This post hit a nerve and I do believe some senior managers and maybe C-suite read this one.

I am the OP and I fully understand that UPRR is a private company, owned by shareholders, not the government, and nowhere in my OP did I suggest that UP is not a private company.
However, there are major differences between what I call a "real" private company, like Joe's Plumbing, Facebook, or Apple and organizations that provide societally indispensable utilities, like Verizon, UPRR, your local sanitary sewer district, or your local power company. These organizations, public or private, are natural monopolies, some far more naturally monopolistic than others. For instance, an electric company is the only one that can logically own the one power line going to your home. Verizon cell phone service has some real competition from AT&T, so not as much of a natural monopoly, but getting there.

UPRR and its Class I brethren are steel toll roads that set their own tolls. Outside of NAFTA, a railroad is treated the same as an interstate highway, i.e. a natural monopoly that is so fundamentally important to the economy, defense, and functioning of a nation, that it is fairest for it to be owned by the government. Again, Lance does not want to get to his exit for I-80 and have to pick between I-80A, I-80B, I-80C...which is what real competition looks like. Instead, only one I-80 fits through Omaha, it is free of charge, and we all use it. UPRR is not that different of a choice for most shippers. For many of them, only the UP toll road makes sense to drive on and nobody today will acquire a 100 foot wide right of way to compete. Most shippers only other realistic outlet is to truck everything...in which case, they go back to the federally owned highway system.

In most countries in this world, people figured out that having private railroads and public highways is a sham. The whole thing is an integrated system. Traffic flows from one to another and vice-versa. When private UPRR decides to put stock value and the arbitrary OR (another scam designed to artificially boost stock price) above all else, more traffic flows onto publicly funded highways. So we the American citizens, pay more in highway maintenance.

Not rebuilding a 102 year old swing span bridge over a major barge river, i.e. the mighty Mississippi, puts more trucks on highways. If we had a bridge that could handle 50 to 80 mph speeds, and allowed barges to go under unimpeded, then there would be more capacity on the railroad and the river modes of transport, and there would be less traffic on the interstate. Again, outside of piping liquids, railroads are the most efficient means of moving people and freight per gallon of fuel.

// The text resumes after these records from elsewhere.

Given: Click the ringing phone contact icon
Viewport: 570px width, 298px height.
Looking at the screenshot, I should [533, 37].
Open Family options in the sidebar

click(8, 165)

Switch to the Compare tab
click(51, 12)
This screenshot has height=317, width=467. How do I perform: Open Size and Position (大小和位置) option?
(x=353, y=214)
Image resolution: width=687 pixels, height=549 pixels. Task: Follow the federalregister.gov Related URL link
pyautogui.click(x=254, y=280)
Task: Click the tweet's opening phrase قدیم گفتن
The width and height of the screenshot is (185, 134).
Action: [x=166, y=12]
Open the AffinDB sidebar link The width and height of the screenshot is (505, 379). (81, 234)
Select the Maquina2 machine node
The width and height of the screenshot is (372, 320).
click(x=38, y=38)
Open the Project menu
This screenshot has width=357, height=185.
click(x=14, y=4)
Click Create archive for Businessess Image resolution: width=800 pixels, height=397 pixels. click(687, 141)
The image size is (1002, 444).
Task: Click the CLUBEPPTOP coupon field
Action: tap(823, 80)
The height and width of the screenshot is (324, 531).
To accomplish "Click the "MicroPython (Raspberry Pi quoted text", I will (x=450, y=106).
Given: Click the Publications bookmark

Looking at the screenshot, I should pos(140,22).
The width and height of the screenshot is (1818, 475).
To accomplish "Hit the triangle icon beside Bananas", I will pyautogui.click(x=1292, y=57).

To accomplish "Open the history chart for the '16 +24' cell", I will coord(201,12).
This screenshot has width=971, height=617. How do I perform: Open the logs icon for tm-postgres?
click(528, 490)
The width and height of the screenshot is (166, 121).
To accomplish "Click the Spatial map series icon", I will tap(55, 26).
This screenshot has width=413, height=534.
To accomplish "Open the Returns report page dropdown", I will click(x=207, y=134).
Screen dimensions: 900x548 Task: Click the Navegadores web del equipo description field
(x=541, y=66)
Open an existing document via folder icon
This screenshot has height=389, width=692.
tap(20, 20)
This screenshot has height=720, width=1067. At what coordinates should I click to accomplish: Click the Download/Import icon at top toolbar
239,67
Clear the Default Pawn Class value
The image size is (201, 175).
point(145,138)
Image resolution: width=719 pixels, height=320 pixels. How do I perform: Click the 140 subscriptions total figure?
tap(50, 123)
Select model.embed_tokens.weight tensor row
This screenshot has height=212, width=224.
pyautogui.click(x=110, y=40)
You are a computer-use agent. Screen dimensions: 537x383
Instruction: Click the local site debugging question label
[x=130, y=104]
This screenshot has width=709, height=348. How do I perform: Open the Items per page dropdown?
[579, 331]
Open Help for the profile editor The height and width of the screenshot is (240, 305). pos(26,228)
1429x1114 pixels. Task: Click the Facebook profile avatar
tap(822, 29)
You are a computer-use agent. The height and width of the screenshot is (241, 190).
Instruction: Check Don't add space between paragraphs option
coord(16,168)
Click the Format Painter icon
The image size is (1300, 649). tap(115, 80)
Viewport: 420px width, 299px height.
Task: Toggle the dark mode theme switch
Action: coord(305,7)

C-Suite understands the scary point I am making, so that's why they read this. Because guys like me are fine with free market capitalism in real free markets, like those for cell phones or cars. However, when we have natural monopolies, then either we bust them, nationalize them, or regulate them so they don't take advantage of all of us.

The Class I railroads don't have to be run as sham "free market" companies, they could just as well be run as public utilities or completely nationalized. FYI, this happened in WWI and some at the time argued that maybe the government should just hold on to them. I guarantee you C-suite million dollar salaries would disappear under that utility railroad model, but you, the mechanics, engineers, and field professionals would not be out of a job just to satisfy some Wall Street metric while Lance Fritz goes on television and rails against Chinese tariffs. They're afraid of that scenario, and that's why they're reading this post. They know that the Staggers Act made them rich, but they also know that PSR is fundamentally breaking the unwritten covenant in that act which is "do more with more", not "less with less".

Repealing the Staggers Act is to Fritz and company what a crucifix is to a vampire. Fritz and company love the trappings, money, and cultural propensity to bless private business and damn the government. They wrap themselves up in that. The reality is that Union Pacific Railroad is no GM, Ford, Catterpillar, US Steel, Foxcon, Apple, your local restaurant…i.e. companies with tough competition that provide dispensable (key word dispensable) services and products.

If they continue fuc**** the railroad for cash, at some point, unique (to put it nicely) individuals like Sanders, Warren, and their thousands of truly anti-capitalist supporters will shine that spotlight on Fritz and company. At that point, my post will seem like a very well thought out, educated, and what’s the word…civil, opinion.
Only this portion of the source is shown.